「おせち事件は決して忘れることができない」——デイリーディールサービス「グルーポン」(Groupon)を運営するグルーポン・ジャパンの根本啓(ねもと・さとる)CEOは11月21日に開いた会見で、2011年正月に起きた“おせち事件”の反省を繰り返し述べた。「新生グルーポンのスタートの年」と位置付けた2014年を目前に「改めておせちから考え直そう」と、5人の有名シェフが作った「夢のおせち」をプレゼントするキャンペーンを開始した。
11年正月、Grouponで半額チケットを販売したおせち料理が見本と大きく異なったり、食材を偽装していたことが判明し、大きな騒動になった。
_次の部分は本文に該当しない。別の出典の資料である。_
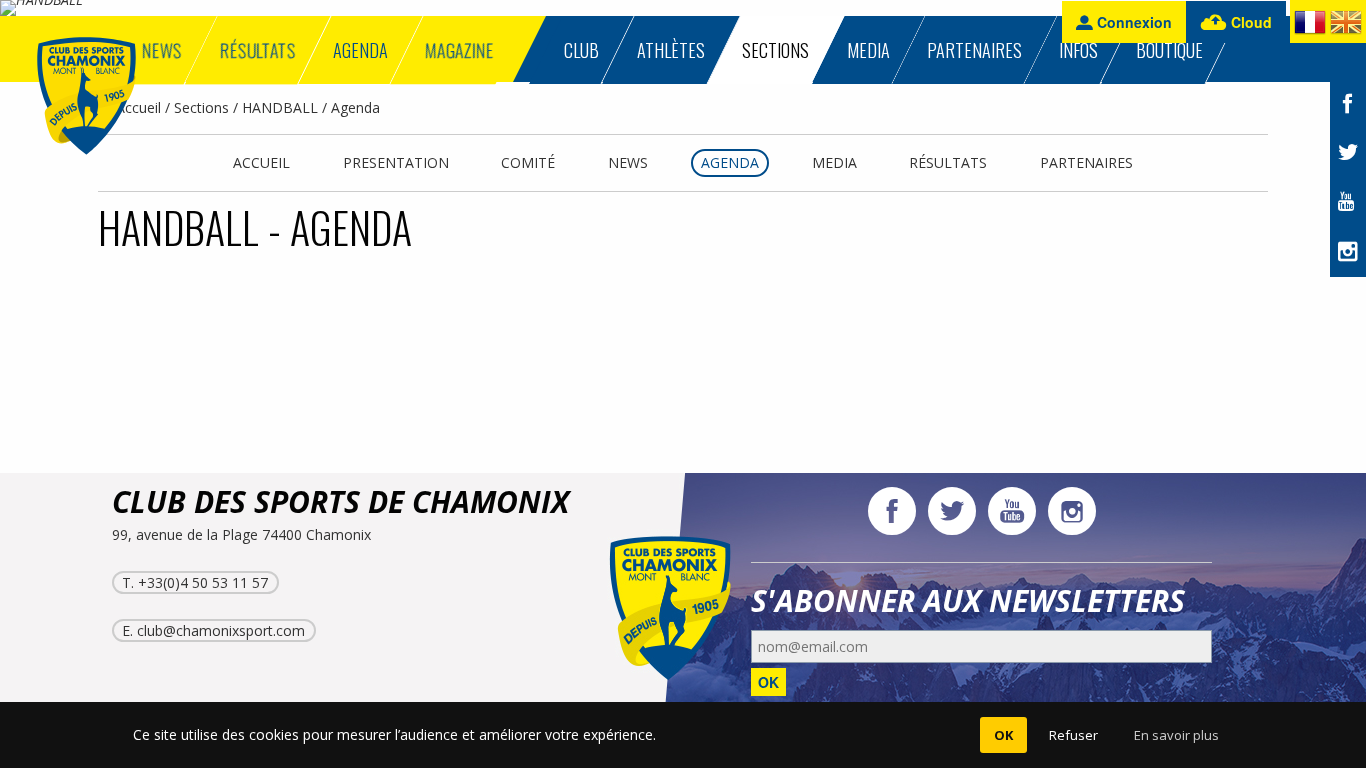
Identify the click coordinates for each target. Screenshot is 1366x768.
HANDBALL (280, 107)
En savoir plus (1176, 735)
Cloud (1249, 22)
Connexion (1132, 22)
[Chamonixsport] (86, 96)
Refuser (1073, 735)
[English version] (1346, 26)
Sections (201, 107)
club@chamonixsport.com (221, 630)
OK (768, 682)
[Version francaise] (1310, 26)
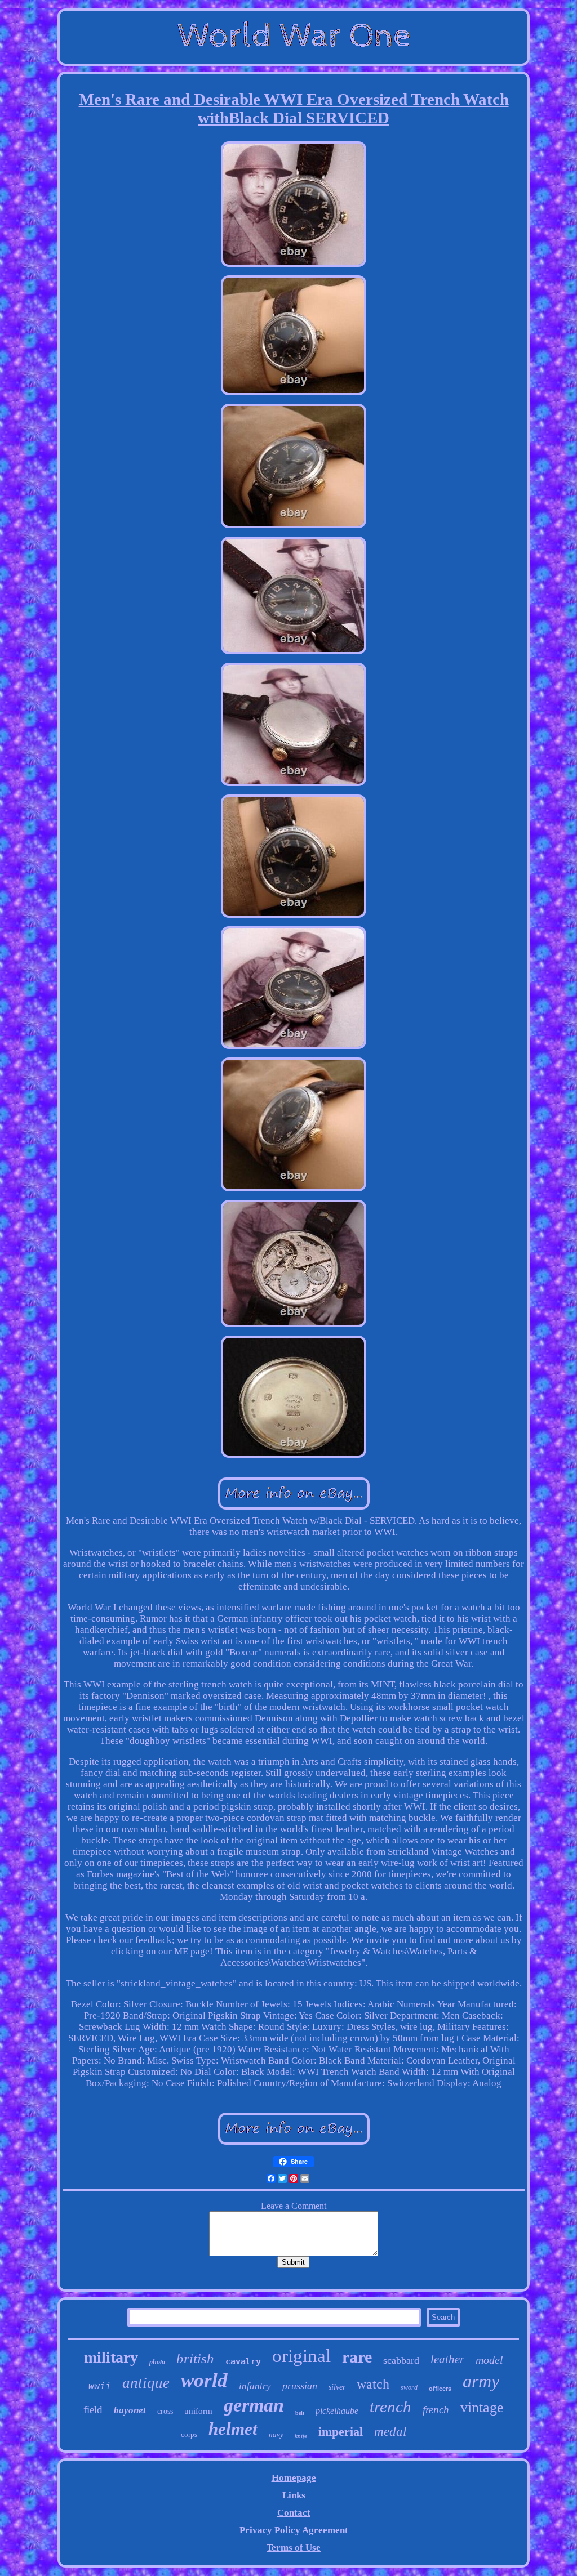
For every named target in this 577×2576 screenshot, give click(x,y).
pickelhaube (337, 2411)
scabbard (401, 2360)
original (301, 2356)
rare (357, 2356)
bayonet (130, 2410)
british (195, 2358)
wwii (99, 2387)
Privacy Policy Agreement (293, 2530)
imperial (340, 2432)
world (204, 2380)
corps (189, 2434)
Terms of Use (294, 2547)
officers (440, 2388)
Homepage (294, 2477)
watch (373, 2384)
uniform (198, 2411)
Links (293, 2495)
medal (390, 2432)
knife (301, 2435)
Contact (293, 2512)
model (489, 2360)
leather (447, 2359)
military (111, 2357)
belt (299, 2413)
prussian (299, 2385)
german (254, 2405)
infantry (255, 2386)
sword (409, 2387)
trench (390, 2407)
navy (276, 2434)
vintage (482, 2407)
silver (337, 2387)
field (93, 2410)
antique (146, 2382)
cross (165, 2411)
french (436, 2410)
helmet (233, 2429)
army (481, 2381)
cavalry (243, 2361)
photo (157, 2362)
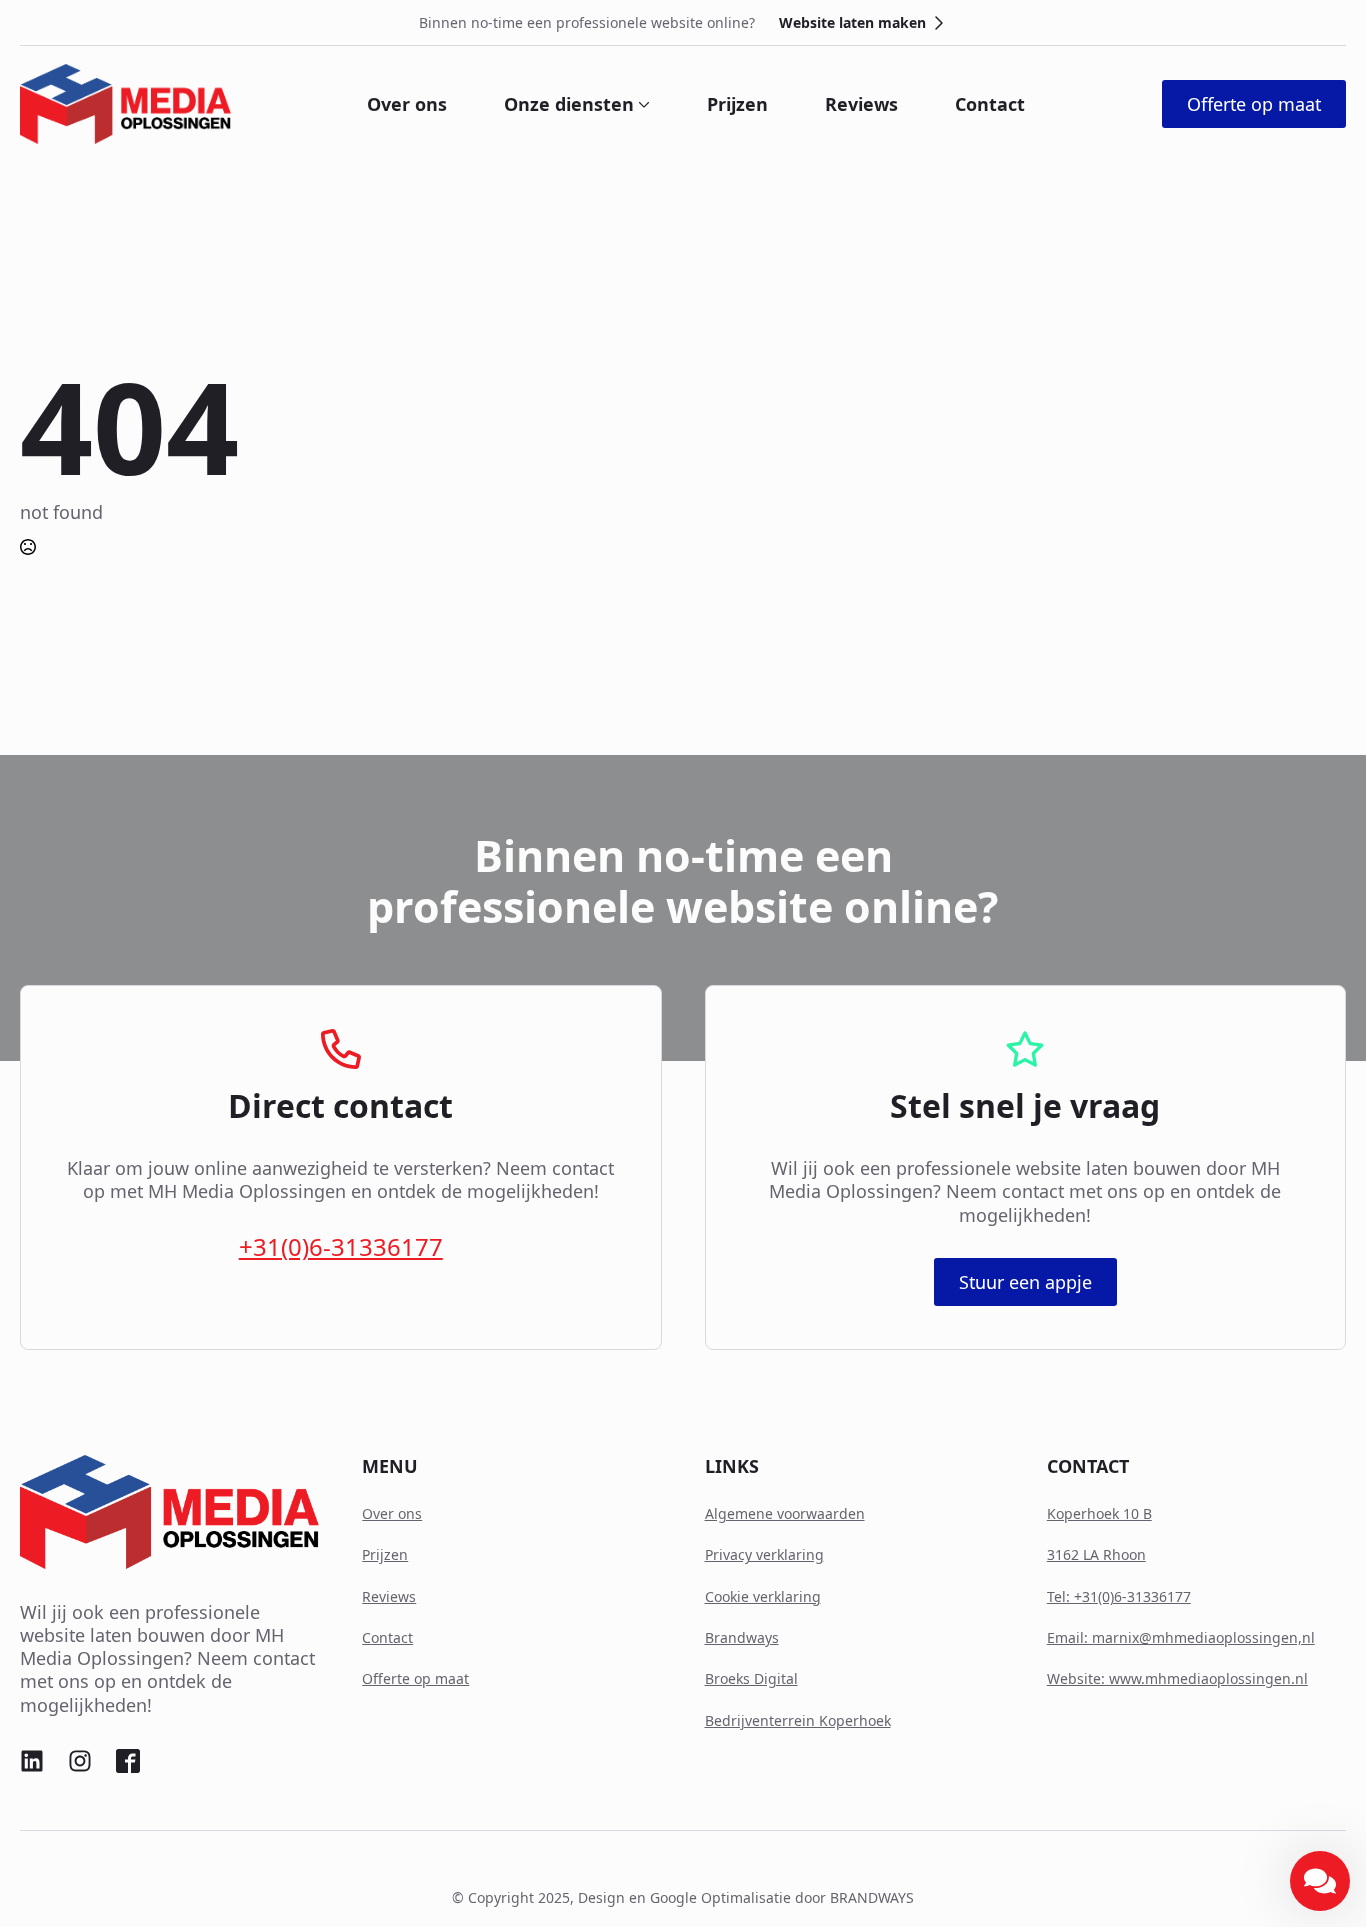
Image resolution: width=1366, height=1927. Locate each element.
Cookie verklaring (763, 1596)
今年8月に同社の社長に就任した根来氏は当時、アマゾンジャパンの社員だったが、「非常に注目された新しいサービスで事故が起きたことは残念に思っていた」と振り返り、「決してあってはならない、繰り返してはならないと感じていた」と話す。
“おせち事件”以降同社は「さまざまな変革、改善を行ってきた」という。店舗や商品の審査基準は従来の30項目から200項目に増加。不当な二重価格表示や食材の偽装表示を防ぐため、通常価格や食材表記の根拠となる証明書の提示を求めたり、業種ごとの校正・編集チームを発足させるなどの取り組みを行ってきた。
アフターケアにも注力し、クーポン掲載後の店舗ケア専門部隊を設立したほか、電話による問い合わせ窓口も設置し、メールは24時間以内で93%返信しているという。「信用を失うのは簡単だが、回復はすごく難しい。まだまだ改善の余地はあると考えている。正直にこつこつと、基本的な改善をしていく」と根本CEOは話す。
世界のアクティブユーザー4400万 4割以上がモバイルから
“おせち事件”以降もGrouponはグローバルで成長を続け、世界48カ国で累計2億ユーザー(うちアクティブ4400万)が利用、これまでに50万以上のパートナーで、4億以上のディール(クーポン)を販売してきた。スマートフォンアプリは世界で累計6000万ダウンロードされており、購入の40%以上がモバイル経由という。
2014年は「新生グルーポンのスタートの年」と位置付け、品ぞろえの強化やカスタマーエクスペリエンスの改善、スマートフォンアプリの改善などを進めていく。人気アーティストが結婚式や卒業式で歌ったり、プロ選手とスポーツの対戦ができるクーポンなどの販売も検討。「お客様が最初にチェックししたいと思ってもらえるサイト」を目指す。